We find this order to be totally inadequate under Syllabus Point 3 of Mountain Trucking *721Co. v. Public Service Comm’n, 158 W.Va. 958, 216 S.E.2d 566 (1975): "Where an administrative agency is required to find facts or state reasons as a basis for its order, the order must contain findings of facts, rather than conclusory statements, so as to withstand judicial scrutiny.” We do not overturn the case on this procedural point because of a more significant substantive error.
. W.Va.Code, 24A-3-3(a), in part, requires this initial finding before a permit can be issued to a contract carrier:
"No permit shall be granted unless the applicant has established to the satisfaction of the commission that the privilege sought will not endanger the safety of the public or unduly interfere with the use of the highways or impair unduly the condition or unduly increase the maintenance cost of such highways, directly or indirectly, or impair the efficient public service of any authorized common carrier or common carriers adequately serving the same territory.”
. W.Va.Code, 24A-l-2(e) and -2(f), define common and contract motor carriers:
"(e) [T]he term ‘common carrier by motor vehicle’ means any person who undertakes, whether directly or by lease or any other arrangement, to transport passengers or property, or any class or classes of property, for the general public over the highways of this state by motor vehicles for hire, whether over regular or irregular routes, including such motor vehicle operations of carriers by rail, water or air and of express or forwarding agencies, and leased or rented motor vehicles, with or without drivers; (f) the term 'contract carrier by motor vehicle’ means any person not included in subdivision (e) of this section, who under special and individual contracts or agreements, and whether directly or by lease or any other arrangement, transports passengers or property over the highways in this state by motor vehicles for hire.”

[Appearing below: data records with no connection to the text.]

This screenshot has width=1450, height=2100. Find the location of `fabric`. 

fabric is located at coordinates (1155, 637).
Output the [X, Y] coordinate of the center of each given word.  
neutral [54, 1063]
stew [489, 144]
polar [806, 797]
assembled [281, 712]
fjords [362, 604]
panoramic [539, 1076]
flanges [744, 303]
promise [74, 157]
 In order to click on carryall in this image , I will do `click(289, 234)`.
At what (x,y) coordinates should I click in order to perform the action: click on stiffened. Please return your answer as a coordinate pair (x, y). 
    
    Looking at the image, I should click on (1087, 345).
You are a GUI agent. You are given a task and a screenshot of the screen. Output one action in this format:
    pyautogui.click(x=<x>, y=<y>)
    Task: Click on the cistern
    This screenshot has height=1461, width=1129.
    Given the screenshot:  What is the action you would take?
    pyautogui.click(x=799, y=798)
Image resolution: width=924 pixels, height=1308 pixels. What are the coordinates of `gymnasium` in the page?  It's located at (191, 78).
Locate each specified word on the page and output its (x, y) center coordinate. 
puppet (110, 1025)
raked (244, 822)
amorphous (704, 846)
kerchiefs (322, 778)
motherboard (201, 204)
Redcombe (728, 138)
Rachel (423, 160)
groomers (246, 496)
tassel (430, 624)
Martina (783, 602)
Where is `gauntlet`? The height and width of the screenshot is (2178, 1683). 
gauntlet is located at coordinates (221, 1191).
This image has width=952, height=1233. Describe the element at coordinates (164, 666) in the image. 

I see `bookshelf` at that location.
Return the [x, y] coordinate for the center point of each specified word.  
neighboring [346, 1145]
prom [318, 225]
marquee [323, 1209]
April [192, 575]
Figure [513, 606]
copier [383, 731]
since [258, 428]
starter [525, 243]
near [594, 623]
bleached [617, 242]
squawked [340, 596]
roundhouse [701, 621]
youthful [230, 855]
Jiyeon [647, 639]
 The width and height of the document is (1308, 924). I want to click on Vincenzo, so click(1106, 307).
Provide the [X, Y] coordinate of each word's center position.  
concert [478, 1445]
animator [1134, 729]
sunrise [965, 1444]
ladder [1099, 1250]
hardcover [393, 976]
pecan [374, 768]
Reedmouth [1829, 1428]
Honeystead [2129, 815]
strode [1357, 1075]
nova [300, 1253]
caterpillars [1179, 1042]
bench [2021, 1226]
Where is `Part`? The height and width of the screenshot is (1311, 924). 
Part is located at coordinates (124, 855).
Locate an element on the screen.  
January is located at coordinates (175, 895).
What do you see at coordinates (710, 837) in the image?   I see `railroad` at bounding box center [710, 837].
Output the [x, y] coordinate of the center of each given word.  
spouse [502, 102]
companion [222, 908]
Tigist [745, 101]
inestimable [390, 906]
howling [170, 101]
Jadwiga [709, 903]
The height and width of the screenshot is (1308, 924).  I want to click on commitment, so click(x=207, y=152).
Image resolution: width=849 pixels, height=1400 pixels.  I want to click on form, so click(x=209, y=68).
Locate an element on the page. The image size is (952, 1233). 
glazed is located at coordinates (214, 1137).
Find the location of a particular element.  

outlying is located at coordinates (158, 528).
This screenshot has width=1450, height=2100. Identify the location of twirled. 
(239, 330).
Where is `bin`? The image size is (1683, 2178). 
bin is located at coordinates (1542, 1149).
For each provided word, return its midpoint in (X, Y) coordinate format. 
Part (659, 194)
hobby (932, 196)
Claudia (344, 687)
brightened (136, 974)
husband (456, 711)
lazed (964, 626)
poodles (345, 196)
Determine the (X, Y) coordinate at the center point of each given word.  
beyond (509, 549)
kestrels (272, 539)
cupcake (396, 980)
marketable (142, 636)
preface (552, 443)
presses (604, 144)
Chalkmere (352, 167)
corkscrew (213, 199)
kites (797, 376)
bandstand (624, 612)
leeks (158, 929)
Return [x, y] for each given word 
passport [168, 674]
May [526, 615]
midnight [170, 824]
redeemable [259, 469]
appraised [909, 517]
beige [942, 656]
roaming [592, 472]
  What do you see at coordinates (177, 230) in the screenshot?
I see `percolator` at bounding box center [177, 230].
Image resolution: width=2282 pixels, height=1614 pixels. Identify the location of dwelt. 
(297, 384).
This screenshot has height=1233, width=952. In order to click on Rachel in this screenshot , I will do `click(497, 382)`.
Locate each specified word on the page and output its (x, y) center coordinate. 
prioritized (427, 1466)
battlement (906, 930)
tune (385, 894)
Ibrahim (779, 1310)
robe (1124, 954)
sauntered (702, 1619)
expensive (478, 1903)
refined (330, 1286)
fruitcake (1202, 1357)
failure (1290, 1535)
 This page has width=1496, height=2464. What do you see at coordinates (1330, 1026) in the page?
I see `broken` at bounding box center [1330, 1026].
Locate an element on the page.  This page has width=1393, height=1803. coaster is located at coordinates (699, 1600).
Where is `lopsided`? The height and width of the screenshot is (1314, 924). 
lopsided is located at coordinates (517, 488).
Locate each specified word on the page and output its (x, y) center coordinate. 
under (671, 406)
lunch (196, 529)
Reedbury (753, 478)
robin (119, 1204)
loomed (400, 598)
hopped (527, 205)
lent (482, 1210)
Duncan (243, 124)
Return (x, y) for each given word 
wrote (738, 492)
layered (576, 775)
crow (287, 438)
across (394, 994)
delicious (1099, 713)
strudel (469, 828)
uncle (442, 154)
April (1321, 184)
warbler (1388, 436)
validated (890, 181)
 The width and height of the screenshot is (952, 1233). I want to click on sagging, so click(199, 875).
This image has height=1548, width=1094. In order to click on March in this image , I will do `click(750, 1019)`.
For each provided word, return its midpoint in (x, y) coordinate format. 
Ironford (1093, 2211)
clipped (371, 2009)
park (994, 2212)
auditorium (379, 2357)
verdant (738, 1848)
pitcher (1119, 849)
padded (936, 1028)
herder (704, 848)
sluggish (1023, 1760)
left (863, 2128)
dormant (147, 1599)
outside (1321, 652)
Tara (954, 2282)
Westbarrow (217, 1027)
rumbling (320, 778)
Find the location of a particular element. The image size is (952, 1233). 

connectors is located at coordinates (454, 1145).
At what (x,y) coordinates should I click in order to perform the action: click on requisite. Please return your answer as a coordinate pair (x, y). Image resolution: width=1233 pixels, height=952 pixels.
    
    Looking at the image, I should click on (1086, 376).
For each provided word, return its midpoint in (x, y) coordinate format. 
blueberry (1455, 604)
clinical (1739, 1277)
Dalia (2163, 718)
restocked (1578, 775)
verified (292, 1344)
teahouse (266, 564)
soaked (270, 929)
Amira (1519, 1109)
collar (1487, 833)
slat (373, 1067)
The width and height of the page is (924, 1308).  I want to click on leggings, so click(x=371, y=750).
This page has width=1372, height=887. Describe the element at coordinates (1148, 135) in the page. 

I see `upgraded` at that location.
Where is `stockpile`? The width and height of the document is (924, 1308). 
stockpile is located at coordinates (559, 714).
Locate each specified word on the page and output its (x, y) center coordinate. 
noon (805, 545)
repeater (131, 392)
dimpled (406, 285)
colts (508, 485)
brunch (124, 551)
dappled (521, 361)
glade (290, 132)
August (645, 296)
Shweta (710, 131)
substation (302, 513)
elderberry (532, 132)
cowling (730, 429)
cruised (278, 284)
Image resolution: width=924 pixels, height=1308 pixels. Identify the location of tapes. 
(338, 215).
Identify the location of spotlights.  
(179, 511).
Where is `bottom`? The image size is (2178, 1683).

. We have recognized the statutory opportunity to correct deficiencies in service by a common carrier found in W.Va.Code, 24A-2-5(a). See Weirton Ice & Coal Supply Co. v. Public Service Comm’n, 161 W.Va. 141, 240 S.E.2d 686 (1977).
. For the requisite elements of W.Va.Code, 24A-3-3, see note 3, supra.
. For this proposition, the PSC cites Sanitary Container Service, Inc., M.C. Case No. 16969 (October, 1978); Roger Ball, dba Ball’s Trucking & Backhoe Service, et al., M.C. Case No. 20876 (July 14, 1981).
. It would appear that the PSC may be relying on cases under the former federal Motor Carrier Act, 49 U.S.C. § 301, etseq., where among the factors to be considered in granting a permit to a contract carrier, "the Commission shall consider ... the effect which denying the permit would have upon the applicant and/or its shipper and the changing character of that shipper’s requirements.” 49 U.S.C. § 309(b). See International Detective Service, Inc. v. I.C.C., 595 F.2d 862 (D.C.Cir.1979). This act was abolished in 1978, but much the same language has been recodified in 49 U.S.C. § 10923 (1978), and in its 1982 amendment. It also appears in some state statutes. Idaho Code § 61-802 (1963); Mo.Rev. Stat. § 390.051(5) (1969).
. Syllabus Point 2 of Monongahela Power states:
"In reviewing a Public Service Commission order, we will first determine whether the Commission’s order, viewed in light of the relevant facts and of the Commission’s broad regulatory duties, abused or exceeded its authority. We will examine the manner in which the Commission has employed the methods of regulation which it has itself selected, and must decide whether each of the order’s essential elements is supported by substantial evidence. Finally, we will determine whether the order may reasonably be expected to maintain financial integrity, attract necessary capital, and fairly compensate investors for the risks they have assumed, and yet provide appropriate protection to the relevant public interests, both existing and foreseeable. The court’s responsibility is not to supplant the Commission's balance of these interests with one more nearly to its liking, but instead to assure itself that the Commission has given reasoned consideration to each of the pertinent factors.”